The 25-year-old from eastern Europe said she and other girls were kept short of food at a house in Belfast and were not allowed to wear clothes.
She told BBC's Good Morning Ulster programme she was only permitted to sleep for about two hours at a time.
The victim said her experience had left her with physical and mental problems.
"The difference between selling a person for sexual exploitation and a butcher who sells meat, it is not different. It's the same thing," she said.
'Frequent beatings'
She said a typical day would entail being wakened by someone beating her. She would then be dragged from wherever she was sleeping, "probably on a sheet on a cold floor," and pushed into the shower.

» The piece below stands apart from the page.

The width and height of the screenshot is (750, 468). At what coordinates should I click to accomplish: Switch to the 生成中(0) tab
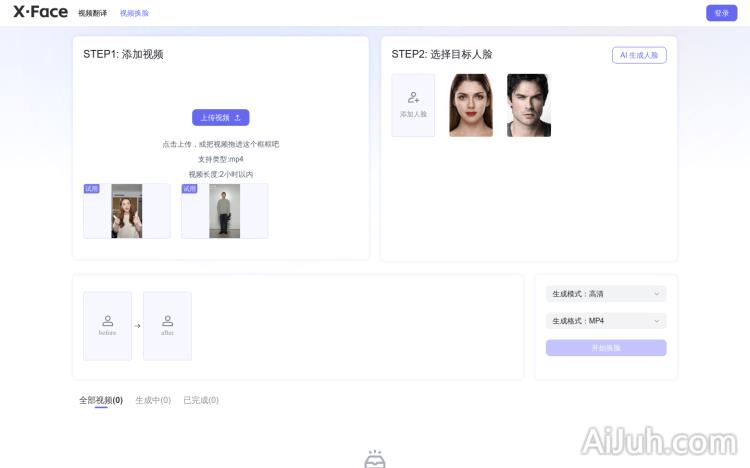153,400
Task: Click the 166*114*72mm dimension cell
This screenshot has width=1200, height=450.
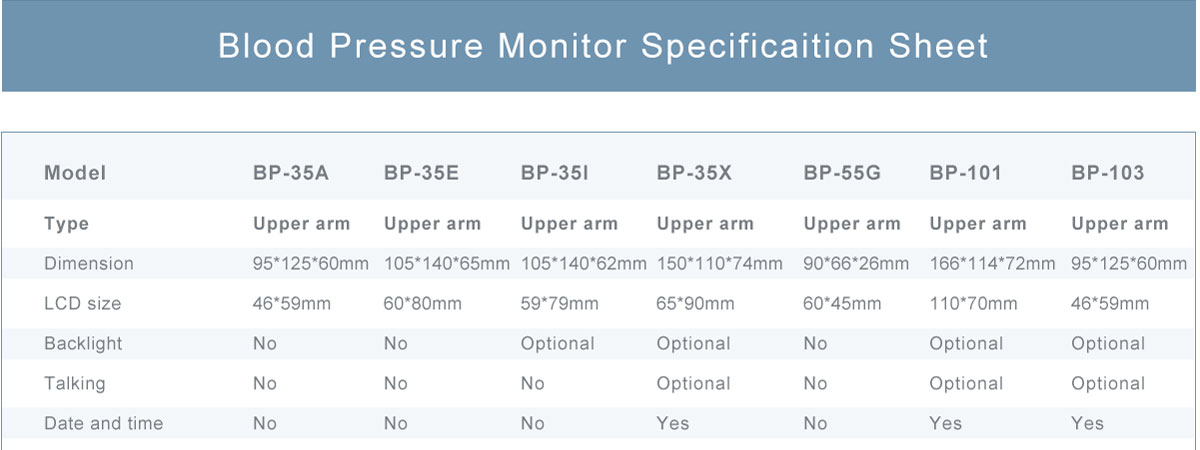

The victim said beatings were frequent and she had "learned to keep quiet."
"Food, you don't have. Probably the only thing you could use was water, at the sink or the bathroom," she said.
"If there is food, there is going to be a major row between all the girls who are kept there.
"You are not allowed to wear clothes, you have to stay naked in front of everybody. If you had clothes, the girls would try to take them from you.
"Meanwhile, you have to accept the people who are seeing you. They pay money before they even arrive. They hand you money, but pimps are standing at the door waiting for their money."
She said they were not allowed to sleep for longer than two hours.
'Mental problems'
"You reach a level where you cannot even walk," she said.
The woman said her treatment had left her with serious back pains and mental problems.
"Head problems, like keeping things in my head because I was hit with the door on the head, and some interior organs. I cannot say more than that."
"The only thing that keeps you alive is, you see a picture of the happiest memory in your life, and you hope that you are going to have freedom."
A human trafficking bill goes in front of a Stormont committee on Thursday.
If it gets the go ahead, it will criminalise men who buy sex.
The woman said she would welcome the bill, which is being brought by DUP MLA Lord Morrow.
"They (clients) think they pay for sexual services to that girl, but they don't pay the girl. They pay nothing. They pay the pimp to bring in more girls to change them," she said.
"I think it would be fair for them to have criminal records."